Geschichte des Komiker-Handwerks (43)

Fortsetzung vom 4.9.2020

Die Damen lassen bitten

Cadwiller Olden
s provokante Feststellung, dass Frauen von sich aus überhaupt nicht komisch seien*, ist auch ein Hinweis darauf, dass verbale Comedy lange Zeit eine rein männliche Angelegenheit war. William Keough hat festgehalten, dass Frauen im Anfang nur als Zielscheibe männlichen Humors eine Rolle spielten, also innerhalb der traditionell aggressiven amerikanischen Materialtradition. (Das mag uns Heutige verblüffen. In der Comedy unserer Tage brauchen Frauen zwar länger im Bad, können nicht einparken etc., doch meistens sind sie vom männlichen Comedian begehrte Wesen, über die in einer Art und Weise geredet wird, als wolle dieser potenzielle Groupies nicht verschrecken.)
Allgemein gilt in der westlichen Kultur – ich gebe dies hier der guten Ordnung halber wieder – Aggression als eine typisch männliche Charaktereigenschaft, die dem Stereotyp der Frau als „passives, unterwürfiges und friedfertiges Wesen“ gegenübersteht.

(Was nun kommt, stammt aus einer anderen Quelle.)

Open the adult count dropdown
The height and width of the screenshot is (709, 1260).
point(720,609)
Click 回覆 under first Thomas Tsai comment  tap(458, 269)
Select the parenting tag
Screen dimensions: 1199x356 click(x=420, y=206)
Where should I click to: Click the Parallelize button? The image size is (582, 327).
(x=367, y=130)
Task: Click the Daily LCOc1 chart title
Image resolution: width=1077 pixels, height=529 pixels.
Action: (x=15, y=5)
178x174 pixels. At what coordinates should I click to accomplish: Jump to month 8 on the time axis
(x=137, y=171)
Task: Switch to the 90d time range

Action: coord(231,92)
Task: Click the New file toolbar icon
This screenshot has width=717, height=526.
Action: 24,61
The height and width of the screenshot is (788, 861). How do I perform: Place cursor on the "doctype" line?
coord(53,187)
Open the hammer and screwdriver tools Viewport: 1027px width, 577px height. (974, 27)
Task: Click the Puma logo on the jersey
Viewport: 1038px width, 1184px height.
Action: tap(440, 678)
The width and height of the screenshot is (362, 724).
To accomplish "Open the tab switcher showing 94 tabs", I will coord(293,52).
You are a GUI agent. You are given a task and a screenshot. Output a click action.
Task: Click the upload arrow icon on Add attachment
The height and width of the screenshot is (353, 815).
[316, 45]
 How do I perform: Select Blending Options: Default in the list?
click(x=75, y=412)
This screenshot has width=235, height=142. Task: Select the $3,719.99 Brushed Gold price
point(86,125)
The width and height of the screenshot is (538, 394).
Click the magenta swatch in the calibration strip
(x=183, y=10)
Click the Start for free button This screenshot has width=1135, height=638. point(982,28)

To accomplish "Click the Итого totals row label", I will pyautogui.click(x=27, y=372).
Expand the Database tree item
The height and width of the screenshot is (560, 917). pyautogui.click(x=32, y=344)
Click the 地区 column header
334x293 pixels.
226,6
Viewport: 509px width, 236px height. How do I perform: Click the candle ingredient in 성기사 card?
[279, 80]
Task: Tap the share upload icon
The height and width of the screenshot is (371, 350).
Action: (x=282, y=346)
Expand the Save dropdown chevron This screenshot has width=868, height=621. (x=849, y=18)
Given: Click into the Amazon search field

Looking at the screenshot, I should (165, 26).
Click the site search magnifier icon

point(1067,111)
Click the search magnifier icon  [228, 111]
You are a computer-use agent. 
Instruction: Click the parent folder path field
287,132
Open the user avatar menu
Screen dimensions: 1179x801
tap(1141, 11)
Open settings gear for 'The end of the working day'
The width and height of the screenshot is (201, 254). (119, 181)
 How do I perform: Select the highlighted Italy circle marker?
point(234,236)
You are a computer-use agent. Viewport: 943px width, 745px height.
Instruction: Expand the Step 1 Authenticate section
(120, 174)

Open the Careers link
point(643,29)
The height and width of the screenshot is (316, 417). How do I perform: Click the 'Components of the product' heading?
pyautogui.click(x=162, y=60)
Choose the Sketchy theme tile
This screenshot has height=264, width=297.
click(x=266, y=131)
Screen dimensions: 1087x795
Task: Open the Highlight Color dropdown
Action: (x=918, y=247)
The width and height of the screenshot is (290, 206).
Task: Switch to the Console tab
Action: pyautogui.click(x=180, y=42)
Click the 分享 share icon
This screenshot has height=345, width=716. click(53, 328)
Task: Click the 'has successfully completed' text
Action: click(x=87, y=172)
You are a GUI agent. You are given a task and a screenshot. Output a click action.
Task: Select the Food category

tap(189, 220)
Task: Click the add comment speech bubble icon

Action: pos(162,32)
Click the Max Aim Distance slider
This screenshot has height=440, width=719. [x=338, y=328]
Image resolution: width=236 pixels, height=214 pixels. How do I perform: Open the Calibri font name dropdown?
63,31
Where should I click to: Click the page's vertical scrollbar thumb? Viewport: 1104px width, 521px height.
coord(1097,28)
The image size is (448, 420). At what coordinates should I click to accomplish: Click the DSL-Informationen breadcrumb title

Während sich im komischen Film (naturgemäß ein Ensemble-Medium) frühzeitig eine Handvoll attraktiver weiblicher Witzbolde in einer männlichen Domäne behauptete – Thelma Todd, Carole Lombard, oder die Marilyn-Monroe-Vorläuferin Jean Harlow sind nur ein paar Beispiele – genügte es in der solistischen Stand-Up Comedy zunächst, dass Männer über Frauen redeten.   
Doch die Quote ging aufwärts: Mitte der 80er Jahre stellte Julia Klein in einem US-Frauenmagazin fest, dass sich innerhalb von zwanzig Jahren das Verhältnis der weiblichen zu den männlichen New Yorker Komikern von 1:25 auf 1:5 emporgearbeitet habe.

Die ersten weiblichen Comedians hatten mit dem Klischee zu kämpfen, dass ein Kopieren des männlichen Modus der Derb- oder Frechheit ihre Femininität mindern könnte. Ein attraktives Erscheinungsbild wiederum galt als „einschüchternd für die weibliche Begleitung“ des als männlich vorausgesetzten Zusehers. (Dass Frauen von sich aus Comedy goutieren könnten, fiel den Exegeten dieser Kunst nicht ein.) In einem Artikel im „New York Times Magazine“ vom 29.7.1984 folgerte Phil Berger, aus diesem Grund habe sich etwa Phyllis Diller, eine Pionierin der weiblichen Comedy, in den selfdeprecating Humor geflüchtet, „mit bizarren Outfits und viel Gerede darüber, wie hässlich sie sei“. Das tat nicht nur sie.